Сначала смотрел операции, на два месяца хватило. Раньше таких не видел: внутригрудные резекции пищевода или удаление рака кардии через живот. Спинномозговая анестезия с новокаином обезболивала все под диафрагмой на три часа - благодать. Хороши операции, нет слов, но трепета почему-то не испытывал. Отравлен уже был: "Дай мне, и я сделаю". Но никто не предлагал даже ассистировать. А дурацкое самолюбие не позволяло просить. Впрочем, молодые хирурги мало что имели: ассистенция, писанина и треп в ординаторских. Кира отлично вписался в этот быт, а я - нет. Поэтому тошно мне было ходить в институт, будь он хоть трижды прославленным, юдинским. Технику я тоже не наладил. Мастерской нет, да и сердце не лежало.

Поэтому я изучал объявления в "Медицинском работнике", ходил в Минздрав: "Вон из Москвы! В глушь, в Саратов!" В Саратов, точно, не светило, хотя бы в маленький городок, тысяч на пятьдесят жителей. Трудно было устроиться после войны: много таких активных фронтовиков, как я, вернулись с притязаниями.

Москва зимой 46-47-го была мрачна и голодна, год был неурожайный. Карточки отоваривались, но продукты были плохие и с очередями. Рынок непомерно дорог. На военные сбережения надо было еще одеться. Летом, во время отпуска, я ездил в Череповец из Ярославля, хотел забрать "прошлое" - книги, фотографии, письма. Ну и одежду тоже, перед войной был уже кое-какой гардероб. Все оставалось у матери одной нашей докторши. Увы, кроме бумажного имущества, ничего не сохранилось - все проели. "Вестей от вас не было, думали, не вернетесь". Я не осуждал. Спасибо за то, что уцелело.

Житейские невзгоды не тяготили меня в то время: действовало облегчение - война кончилась. Долго еще просыпался утром с радостью: уже не убивают.

Впрочем, какую ни на есть одежду нужно было раздобыть. Поэтому ходил на барахолку, купил пиджак, почти новый, и пальто.

Вот если бы еще хирургия...

Кирке не завидовал: ординаторское положение меня не прельщало.
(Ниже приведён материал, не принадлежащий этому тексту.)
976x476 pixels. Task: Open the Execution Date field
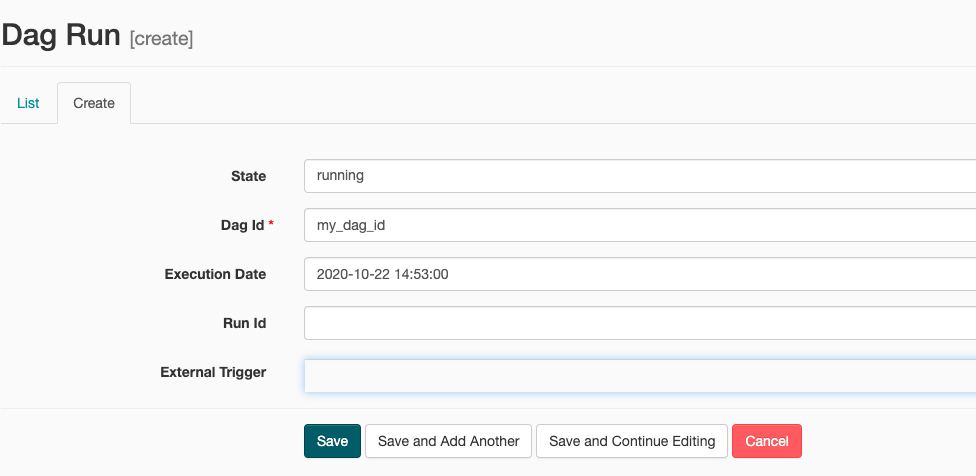pyautogui.click(x=640, y=274)
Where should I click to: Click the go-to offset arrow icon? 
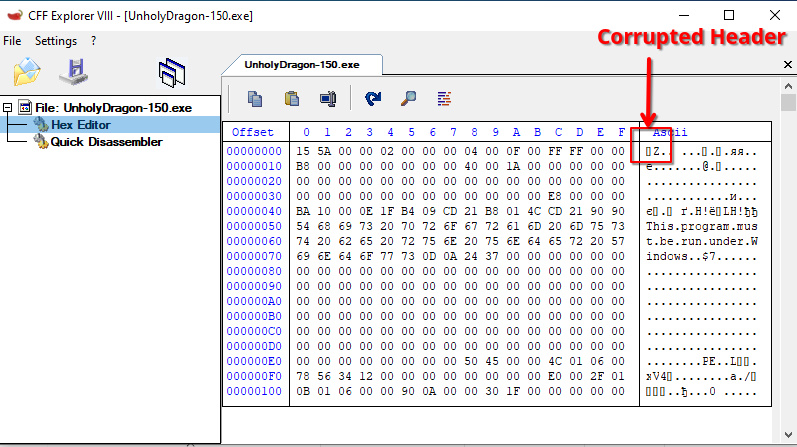(x=373, y=98)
1947 год встретили с однополчанами, очень весело. Запомнилось огромное блюдо винегрета.

Про общественную жизнь сведения получал от Кирки. Общее впечатление: примирение и привыкание. Старое Сталину простили, о новом заходе - аресте всех бывших военнопленных - не знали. Процессов теперь не устраивали. В войну поднимали Отечество, вернули стране историю, даже с церковью заигрывали. Казалось, вождь одумался. Однако два школьных товарища Киры сидели в тюрьме, в 44-м их арестовали, еще на фронте. Один из них Санька Солженицын. Его невеста, Наташа, училась в аспирантуре и часто приходила. Слышал рассказы о передачах, допросах, видел слезы. История только в общих чертах: друзья - фронтовые офицеры - обменялись письмами, в которых нелестно отозвались о вожде народов, и их тут же замели.